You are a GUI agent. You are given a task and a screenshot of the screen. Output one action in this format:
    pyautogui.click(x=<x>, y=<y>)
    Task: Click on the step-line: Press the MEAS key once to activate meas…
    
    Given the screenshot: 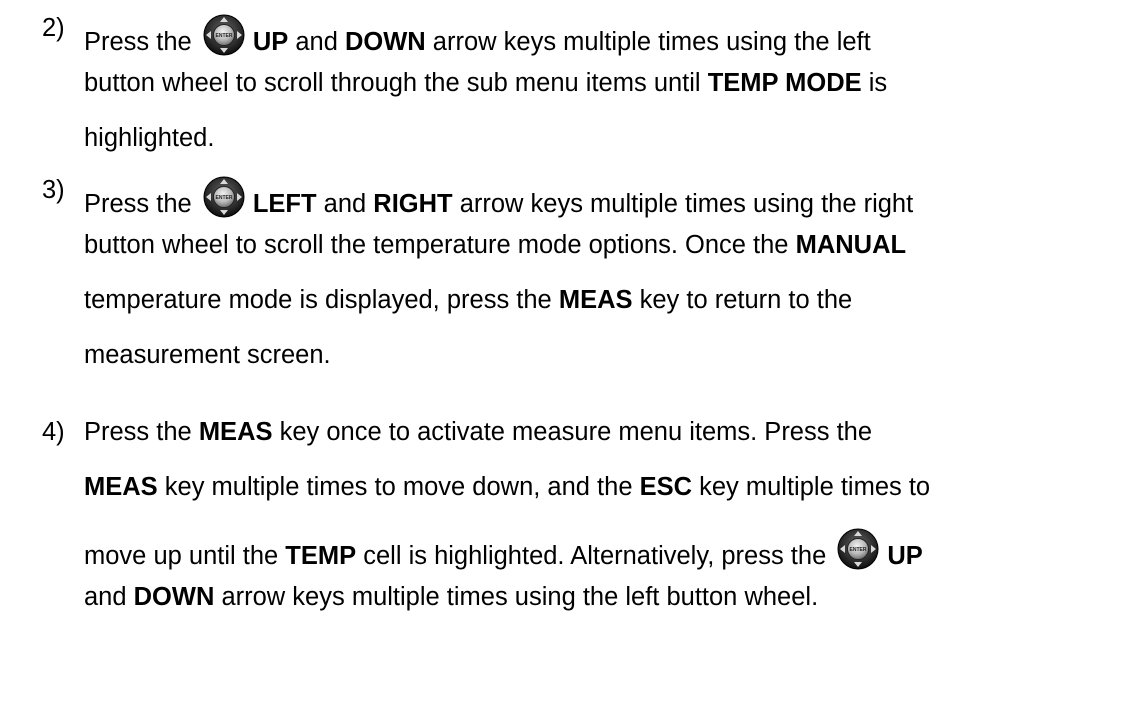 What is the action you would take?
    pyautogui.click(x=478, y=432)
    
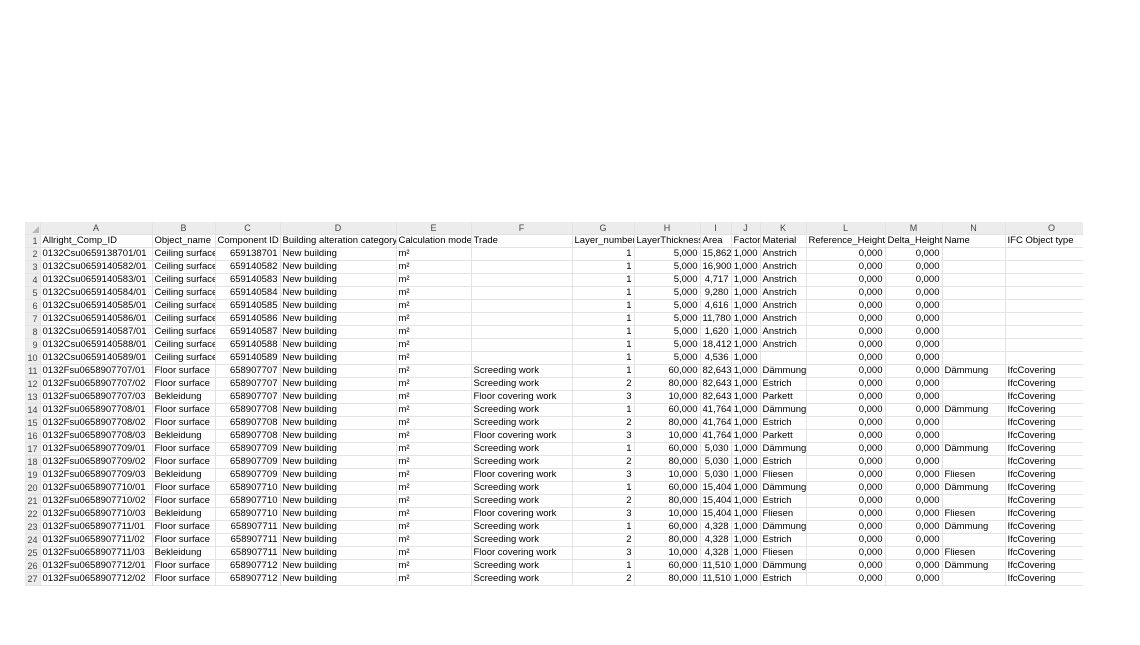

Problem
Rewrite the stretch from the start of the records through the line containing "Task: Click on", swapping "one action" for "a single action" and leaving everything else unchanged.

Finished exercise
You are a GUI agent. You are given a task and a screenshot of the screen. Output a single action in this format:
    pyautogui.click(x=<x>, y=<y>)
    Task: Click on the step-line: Press the MEAS key once to activate meas…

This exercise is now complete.